1452: Pope Nicholas V issues a papal bull (official document) known as Dum Diversas, bestowing upon Afonso V – the 10th King of Portugal – the authority to conquer territories in North Africa and consign peoples found there to “perpetual servitude”. Known especially for his conquests in Morocco, this date also marks the earliest time when African people were forcefully removed from their homeland and made to work as slaves on the first plantations on Madeira, the Portuguese island.

1784: James Watt invents the steam engine, an invention said to have driven the industrial revolution.

1980: The ecologist Eugene F Stoermer coins the term “Anthropocene”.

2000: Dutch Nobel Prize-winning atmospheric chemist Paul Jozef Crutzen proposes a new geological epoch to describe the “global effects of human activities”. Relying on Stoermer’s concept, Crutzen popularises the term “Anthropocene” to explain how the spike in so-called “greenhouse gases” has given rise to climate change and other atmospheric disturbances. He links this spike to Watt’s invention.

2015: A year marking the beginning of what is known as the “European migrant crisis”. Sparked by poverty, drought and war, this year sees the large-scale migration of people from Africa and the Middle East to Europe. By the end of 2016, the number of refugees will have reached 65.6 million. Thousands of migrant deaths have and continue to be recorded each year.

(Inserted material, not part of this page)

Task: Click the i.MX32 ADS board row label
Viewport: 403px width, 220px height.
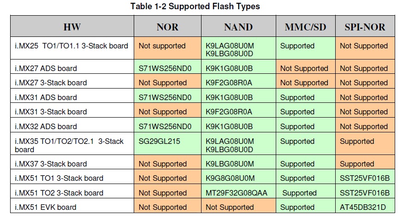Action: pyautogui.click(x=46, y=126)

2019: Two problems persist, that of place or geography and that of the place of the human or subjectivity.

Current day

A Billion Black Anthropocenes or None could be summed up as a new history of the relationship between geology and subjectivity. This is by no means a novel concern – pre-black conscious writers such as WEB du Bois, black conscious writers including Frantz Fanon and Steve Biko, and their contemporaries and successors, for example Sylvia Wynter, Achille Mbembe and Kathrine McKittrick, have all grappled with the complex human-citizenship-land question.

What makes Kathryn Yusoff’s book different is that it addresses these questions via contemporary concerns about the Anthropocene, the name given to the new geological epoch. Unlike previous epochs, such as the Pleistocene, which was marked by climatological planetary impacts – in this case repeated glaciations, which is why it’s also called the Ice Age – the Anthropocene is marked by human interference. 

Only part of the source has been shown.